I’m hanging out with the Humuhumunukunukuapua’a this week, but fear not. I have posts scheduled to go live. Today, we talk American Eagle.
The casual traveler might not realize this, but American’s regional operation is far different from those of the other big US airlines for a few reasons. All of those reasons, however, are about to be blown up and American Eagle will look a lot like Delta Connection, United Express, or US Airways Express. American’s announcement that it would make American Eagle a brand name and bring on SkyWest as its first non-owned operator is just the beginning of many changes to come.
Today, wholly-owned American Eagle and its subsidiary Executive Airlines are the only airlines that fly as American Eagle.

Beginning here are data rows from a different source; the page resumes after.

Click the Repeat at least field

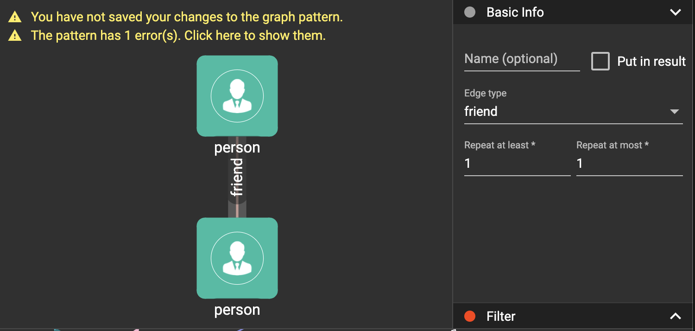(x=517, y=164)
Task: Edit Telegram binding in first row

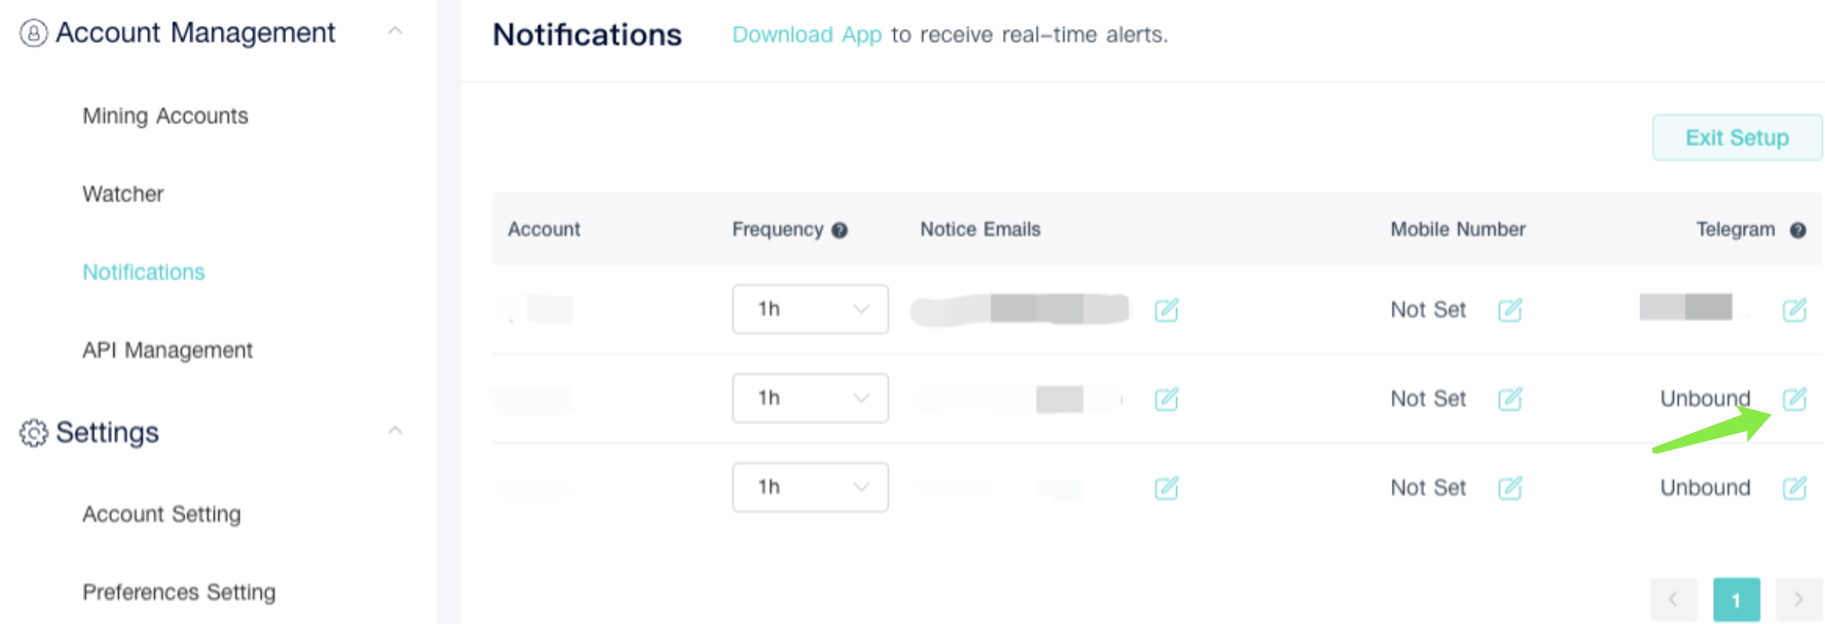Action: (1794, 310)
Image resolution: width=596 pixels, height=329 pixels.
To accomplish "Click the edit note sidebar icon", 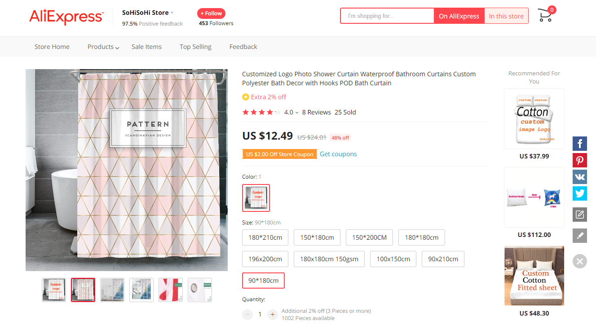I will coord(580,215).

With more than 200 airplanes, that is nearly all of American’s regional operation. The only other airline that flies in American’s regional operation today is Chautauqua, an airline that flies 15 ERJ-145s but NOT as American Eagle. Those operate as AmericanConnection for now.
American Eagle will now become a brand instead of an actual airline. In other words, any regional airline will be able to fly as American Eagle from now on. Chautauqua’s AmericanConnection operation will now fly under the American Eagle banner and the AmericanConnection brand will disappear. But the big news is that there’s a new partner in town… SkyWest.

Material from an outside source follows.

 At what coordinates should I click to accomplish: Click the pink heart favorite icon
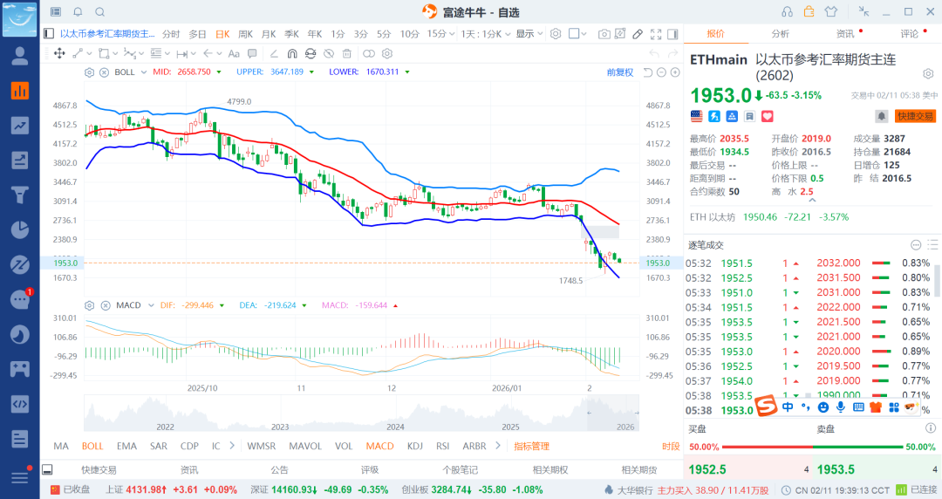[768, 116]
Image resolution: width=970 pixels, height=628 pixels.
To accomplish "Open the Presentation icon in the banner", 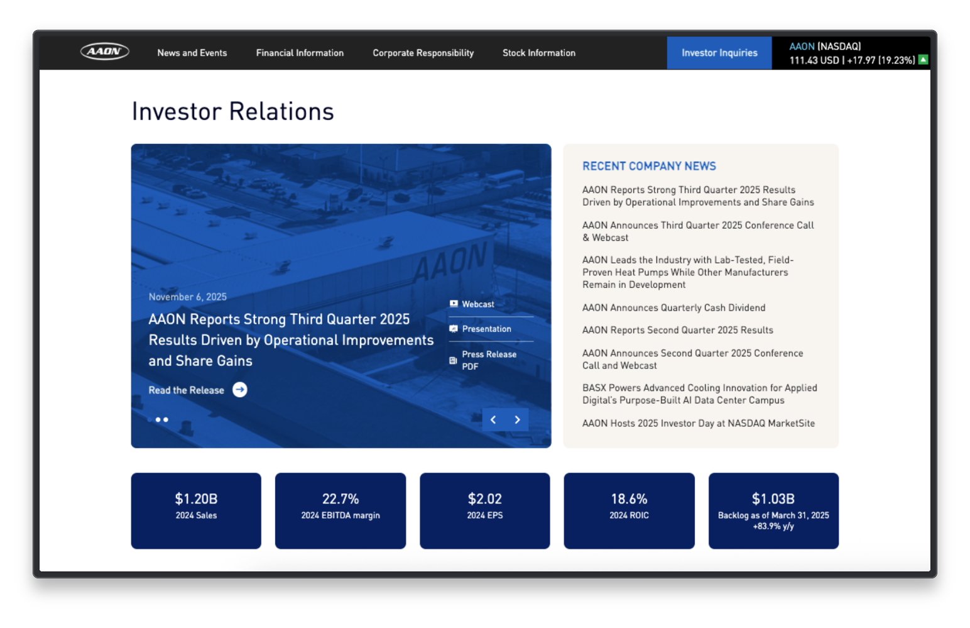I will pos(454,329).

SkyWest signed a deal to fly 23 CRJ-200s (12 by SkyWest and 11 by subsidiary ExpressJet) for American. I believe the 12 SkyWest airplanes will all go to LA. American Eagle’s current flying at LAX will end except for the larger CRJ-700 flights. The 11 ExpressJet aircraft will head to Dallas/Ft Worth to operate from that hub.
Why is American doing this? Simple. Costs. American Eagle is a higher cost operator but American was hamstrung to do much about that until it went into bankruptcy (especially since it owns the thing). So now it can break all kinds of contracts and do just about anything it wants. This deal with SkyWest helps with costs on a couple levels. Some if it is just having lower operating costs. But there’s also a benefit by having Eagle close its small crew base in LA. The CRJ-700 flights that it continues to operate will be flown by crews from elsewhere. And since SkyWest already has a massive operation at LAX flying for United and Delta, it’s easy for the airline to just grow its operation a little bit.
But why is SkyWest doing this? That one is easy. You will recall that Delta recently made a deal with SkyWest that sees a bunch of CRJ-200s get parked. SkyWest must have been desperate to find a home for those airplanes, and this is a start. I would bet it gave American a very good deal since it wanted to get those airplanes flying again and didn’t exactly have a ton of options. This should also give SkyWest an in for getting a piece of the big 70-90 seat business that American will be throwing around. Remember, now that the pilot contract has been broken, that restriction keeping American flying only 47 regional jets with more than 50 seats is toast. I would imagine we’ll see hundreds of these airplanes come into the operation, regardless of who is running American. And SkyWest will certainly want a piece of that.
So now, American Eagle will be just a brand instead of an actual airline. In fact, American Eagle the airline is going to have to get a new name. I hear SureJet is still available.
If you’re a passenger that’s used to flying American Eagle, then you might notice a difference here. But if you’re a passenger used to flying regionals on other airlines, this is just going to feel a lot like that. But this is just the tip of the iceberg. This is a lot more coming.